Extrait retenu:

Covid-19 : des respirateurs produits par l’industrie automobile
Publié le - par Le blob, l’extra-média, avec l’AFP
De la F1 à l’assistance respiratoire : l’industrie automobile met son expertise au service du secteur hospitalier pour mettre au point des respirateurs face à la pandémie du coronavirus, une initiative qui suscite quelques réserves.
General Motors et Ford aux Etats-Unis, PSA en France dans le cadre d’un consortium comprenant également l’équipementier Valeo, vont se lancer dans la fabrication de précieux respirateurs. Des ingénieurs venus du monde de la Formule 1 se sont aussi mis sur les rangs face au manque de disponibilité de ces équipements médicaux, devenus vitaux. Non sans difficultés, comme en témoigne la passe d’armes entre GM et le président américain Donald Trump qui a reproché au constructeur automobile de tarder à se mettre au travail et de demander trop d’argent.
C’est donc par décret que le géant de Detroit a vu son usine de Kokomo (Indiana) réquisitionnée pour fabriquer de toute urgence des respirateurs. Les choses se sont passées plus facilement pour Mercedes qui a demandé à son équipe F1, au chômage technique pour cause de Grand Prix reportés ou annulés, de se mettre au travail.

Informations:

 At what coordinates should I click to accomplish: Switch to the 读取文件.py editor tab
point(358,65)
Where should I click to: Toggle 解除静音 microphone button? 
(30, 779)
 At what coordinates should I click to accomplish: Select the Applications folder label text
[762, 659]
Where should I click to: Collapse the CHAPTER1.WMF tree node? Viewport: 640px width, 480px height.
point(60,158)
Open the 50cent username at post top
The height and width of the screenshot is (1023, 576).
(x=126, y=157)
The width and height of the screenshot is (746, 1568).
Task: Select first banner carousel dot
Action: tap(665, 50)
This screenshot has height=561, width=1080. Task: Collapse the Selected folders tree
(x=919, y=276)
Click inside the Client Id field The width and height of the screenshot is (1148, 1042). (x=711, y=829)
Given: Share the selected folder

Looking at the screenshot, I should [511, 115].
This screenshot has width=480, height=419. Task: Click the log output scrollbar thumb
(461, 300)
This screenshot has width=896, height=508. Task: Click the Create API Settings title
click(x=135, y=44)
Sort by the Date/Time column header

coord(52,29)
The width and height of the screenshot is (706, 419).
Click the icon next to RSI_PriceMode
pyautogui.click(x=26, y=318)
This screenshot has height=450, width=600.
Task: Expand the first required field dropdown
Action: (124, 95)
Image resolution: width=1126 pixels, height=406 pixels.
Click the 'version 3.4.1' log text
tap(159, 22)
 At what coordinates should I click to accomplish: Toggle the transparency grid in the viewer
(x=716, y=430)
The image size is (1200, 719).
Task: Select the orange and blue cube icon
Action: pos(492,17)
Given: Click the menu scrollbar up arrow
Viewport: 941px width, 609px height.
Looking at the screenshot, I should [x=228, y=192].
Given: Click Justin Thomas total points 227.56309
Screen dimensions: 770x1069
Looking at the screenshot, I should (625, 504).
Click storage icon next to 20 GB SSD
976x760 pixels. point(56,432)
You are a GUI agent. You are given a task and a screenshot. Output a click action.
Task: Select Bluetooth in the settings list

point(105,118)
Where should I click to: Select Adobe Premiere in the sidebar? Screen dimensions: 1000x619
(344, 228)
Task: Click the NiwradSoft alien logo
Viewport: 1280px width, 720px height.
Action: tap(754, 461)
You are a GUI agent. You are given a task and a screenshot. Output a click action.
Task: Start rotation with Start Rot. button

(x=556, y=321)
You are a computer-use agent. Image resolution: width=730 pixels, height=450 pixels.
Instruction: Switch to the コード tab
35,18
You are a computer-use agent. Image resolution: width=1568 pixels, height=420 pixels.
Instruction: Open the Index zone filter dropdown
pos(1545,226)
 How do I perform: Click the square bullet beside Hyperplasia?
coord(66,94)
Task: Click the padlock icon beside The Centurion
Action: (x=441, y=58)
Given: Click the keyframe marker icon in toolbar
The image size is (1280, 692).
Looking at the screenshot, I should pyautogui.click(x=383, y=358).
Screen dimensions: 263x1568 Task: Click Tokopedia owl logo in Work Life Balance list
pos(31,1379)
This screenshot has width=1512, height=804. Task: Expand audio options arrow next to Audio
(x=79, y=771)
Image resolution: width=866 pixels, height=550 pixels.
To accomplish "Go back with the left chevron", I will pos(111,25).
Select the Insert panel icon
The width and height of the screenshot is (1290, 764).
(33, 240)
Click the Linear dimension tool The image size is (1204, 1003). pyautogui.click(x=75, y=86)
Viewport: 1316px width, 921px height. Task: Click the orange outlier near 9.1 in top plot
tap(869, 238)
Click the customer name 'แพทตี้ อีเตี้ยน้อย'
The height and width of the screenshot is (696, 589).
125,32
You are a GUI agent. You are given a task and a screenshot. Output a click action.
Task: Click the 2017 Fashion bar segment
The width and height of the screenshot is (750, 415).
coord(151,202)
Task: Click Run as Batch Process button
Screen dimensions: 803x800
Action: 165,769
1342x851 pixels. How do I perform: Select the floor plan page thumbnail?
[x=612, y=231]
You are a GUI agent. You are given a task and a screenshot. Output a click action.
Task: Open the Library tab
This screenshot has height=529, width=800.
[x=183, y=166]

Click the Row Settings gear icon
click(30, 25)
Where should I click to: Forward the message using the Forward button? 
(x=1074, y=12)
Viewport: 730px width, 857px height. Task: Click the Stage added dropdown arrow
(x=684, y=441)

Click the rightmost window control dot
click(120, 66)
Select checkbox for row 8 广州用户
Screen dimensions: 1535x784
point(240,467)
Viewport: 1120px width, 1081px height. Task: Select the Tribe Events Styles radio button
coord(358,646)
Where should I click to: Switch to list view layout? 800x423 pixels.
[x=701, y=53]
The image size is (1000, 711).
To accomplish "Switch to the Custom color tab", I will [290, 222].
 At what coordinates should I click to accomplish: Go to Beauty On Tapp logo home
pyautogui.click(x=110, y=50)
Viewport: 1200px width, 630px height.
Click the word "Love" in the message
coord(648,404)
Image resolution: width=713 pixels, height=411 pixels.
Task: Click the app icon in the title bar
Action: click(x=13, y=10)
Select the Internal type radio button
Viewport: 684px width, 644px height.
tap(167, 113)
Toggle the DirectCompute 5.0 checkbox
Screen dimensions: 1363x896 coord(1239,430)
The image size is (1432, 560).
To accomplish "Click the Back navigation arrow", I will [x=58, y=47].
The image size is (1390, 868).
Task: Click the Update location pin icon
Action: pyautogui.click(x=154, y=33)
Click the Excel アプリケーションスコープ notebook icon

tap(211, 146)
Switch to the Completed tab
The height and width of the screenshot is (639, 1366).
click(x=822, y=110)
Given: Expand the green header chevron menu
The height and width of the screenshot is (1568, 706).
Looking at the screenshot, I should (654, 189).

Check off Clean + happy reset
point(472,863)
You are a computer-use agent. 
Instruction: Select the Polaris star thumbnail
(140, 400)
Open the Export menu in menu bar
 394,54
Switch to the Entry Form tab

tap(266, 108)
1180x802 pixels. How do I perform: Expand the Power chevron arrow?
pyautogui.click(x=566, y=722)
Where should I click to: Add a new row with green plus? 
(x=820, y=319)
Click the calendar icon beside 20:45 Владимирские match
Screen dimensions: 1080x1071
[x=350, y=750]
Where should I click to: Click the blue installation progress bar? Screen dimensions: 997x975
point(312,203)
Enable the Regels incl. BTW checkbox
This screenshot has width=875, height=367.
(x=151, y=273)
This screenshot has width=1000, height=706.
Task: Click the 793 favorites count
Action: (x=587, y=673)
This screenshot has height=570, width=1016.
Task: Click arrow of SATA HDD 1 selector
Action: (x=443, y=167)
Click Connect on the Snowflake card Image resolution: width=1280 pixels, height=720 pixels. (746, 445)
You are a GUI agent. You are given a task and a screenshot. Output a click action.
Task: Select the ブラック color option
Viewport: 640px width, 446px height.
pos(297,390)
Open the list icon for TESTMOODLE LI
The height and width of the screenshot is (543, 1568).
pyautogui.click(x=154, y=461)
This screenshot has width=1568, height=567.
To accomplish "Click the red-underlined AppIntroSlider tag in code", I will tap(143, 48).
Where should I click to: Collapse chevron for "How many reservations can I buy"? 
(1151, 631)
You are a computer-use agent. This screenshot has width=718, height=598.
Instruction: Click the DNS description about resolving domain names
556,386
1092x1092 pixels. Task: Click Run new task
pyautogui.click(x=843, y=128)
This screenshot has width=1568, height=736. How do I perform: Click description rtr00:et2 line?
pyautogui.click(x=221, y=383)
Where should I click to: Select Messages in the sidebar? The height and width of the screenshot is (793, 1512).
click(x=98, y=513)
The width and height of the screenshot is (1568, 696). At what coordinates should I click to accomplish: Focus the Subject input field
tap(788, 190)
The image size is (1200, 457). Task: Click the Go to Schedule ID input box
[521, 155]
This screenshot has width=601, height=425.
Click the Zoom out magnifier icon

Questions à traiter:
1. Dans l'article sur les respirateurs, quel équipementier fait partie du consortium aux côtés de PSA ?
2. Recopiez à l'identique l'article sur les respirateurs, depuis « General Motors et » jusqu'à « mettre au travail. ».

Réponses attendues:
1. Valeo.

2.
General Motors et Ford aux Etats-Unis, PSA en France dans le cadre d’un consortium comprenant également l’équipementier Valeo, vont se lancer dans la fabrication de précieux respirateurs. Des ingénieurs venus du monde de la Formule 1 se sont aussi mis sur les rangs face au manque de disponibilité de ces équipements médicaux, devenus vitaux. Non sans difficultés, comme en témoigne la passe d’armes entre GM et le président américain Donald Trump qui a reproché au constructeur automobile de tarder à se mettre au travail et de demander trop d’argent.
C’est donc par décret que le géant de Detroit a vu son usine de Kokomo (Indiana) réquisitionnée pour fabriquer de toute urgence des respirateurs. Les choses se sont passées plus facilement pour Mercedes qui a demandé à son équipe F1, au chômage technique pour cause de Grand Prix reportés ou annulés, de se mettre au travail.